In this month, it is as if my mind sends a message to my body to let go of trying hard to hold it together throughout the year. I become numb with pain and can hardly function as usual. Not only does my heart ache but my whole body as well, the pain reaches my bones. I become hyper sensitive to the pain I carry all year round. The tears that I struggle to store for 11 months, come easily flowing with the slightest memory of my loss, not that I ever forget it. The anguish I keep deep in my heart, comes to the surface and becomes exceedingly and unbearably painful.
On February, I tend to withdraw from my social circles and immerse myself in my grief. No words of support or sympathy, although much appreciated, ease the pain. Contrary to my sociable nature, I turn into a reclusive during the upcoming days to face my woes in solitude. Then comes that fateful day, February 27th. The day of the year I faced pain in it's most excruciating form. The sequence of events of that tragic day keeps replaying in my head. I give myself permission on this day to be just a mother who is submerged in her sorrow, finding comfort in grieving the loss of her child.
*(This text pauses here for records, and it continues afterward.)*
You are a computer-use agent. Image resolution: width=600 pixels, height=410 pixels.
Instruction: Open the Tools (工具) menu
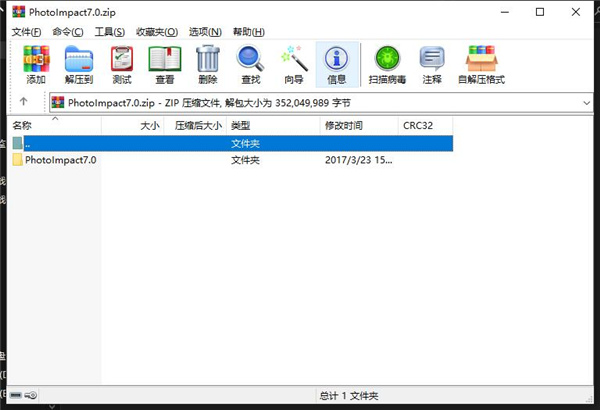pyautogui.click(x=110, y=32)
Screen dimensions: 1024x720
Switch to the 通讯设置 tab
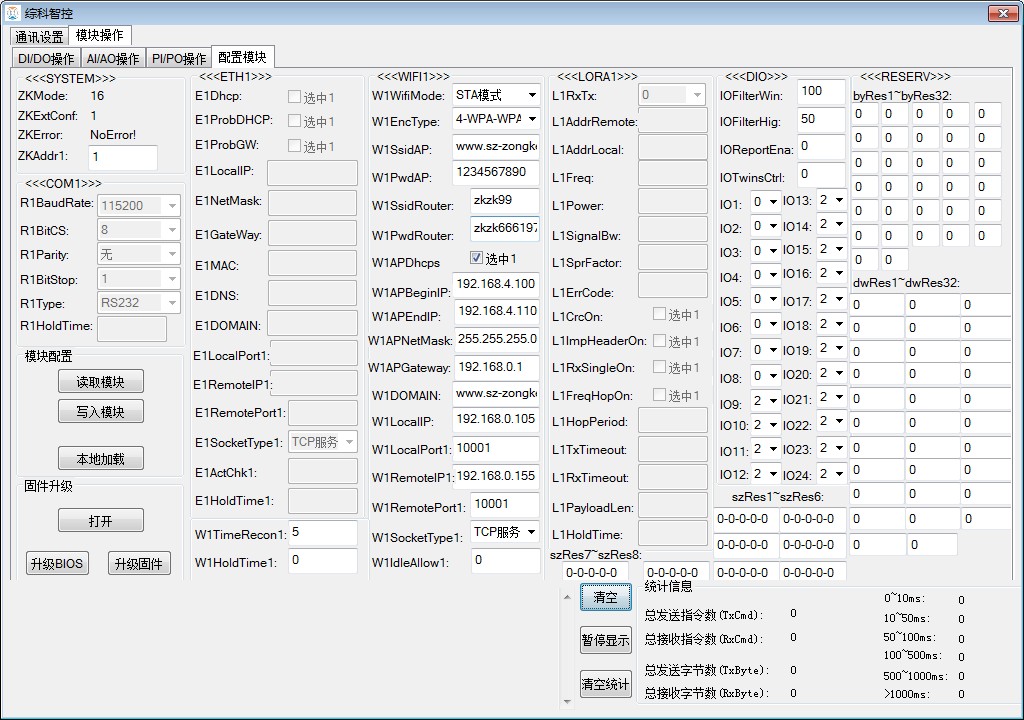coord(40,37)
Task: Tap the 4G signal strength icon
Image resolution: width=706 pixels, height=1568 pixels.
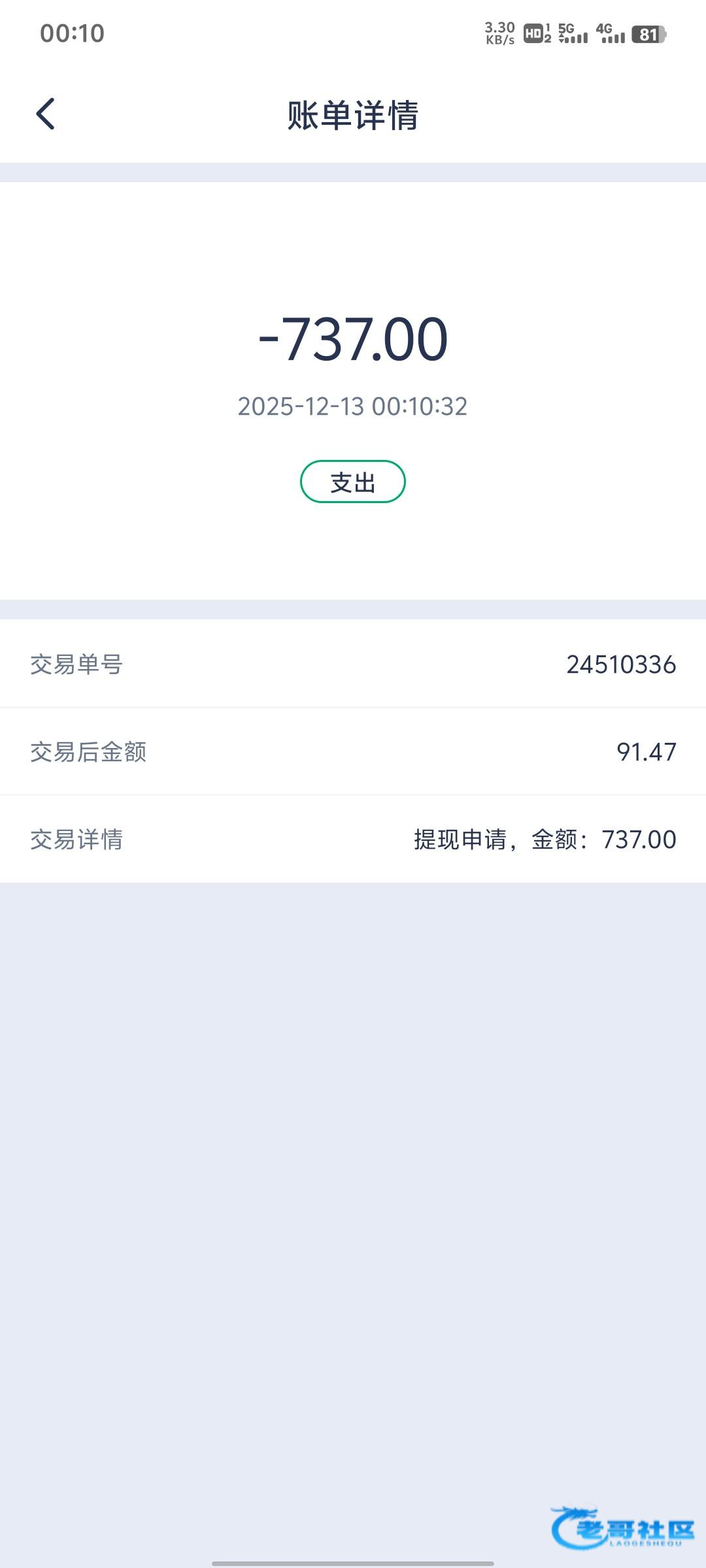Action: 610,33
I pray, I write and I let go of all my emotions, surrendering to the painful feeling digging deep in my heart by letting go of my emotions and shedding all my tears. I allow myself to feel hurt, the way a parent who lost a child would. As a wise friend said:
"Grief is not a disorder, a disease or a sign of weakness. It is an emotional, physical and spiritual necessity, the price you pay for love. The only cure for grief is to grieve."So, I permit myself to do just that on this day, which helps me cope with pain the rest of the year. I normally manage my emotions considerably well. I am blessed with faith which keeps me strong and with a great family and the most supportive friends, which I am thankful for, and who are always there for me all year long. Having faith helped me come in terms with my loss, but the pain certainly and permanently persists and I have come to accept it as well.
A Dr. I visited last week asked me the routine question "and how many children do you have?" And it felt as if she had just pressed a fresh wound, I tearfully replied, "I have four, and one of them is in heaven." She was moved and asked in concern if I had someone to talk to, I told her "I have God." It is He who gives me the strength to live with my pain. It is Him who I am thankful for everything. It is Him who gives and Him who takes, to Him we belong and to Him we shall all return.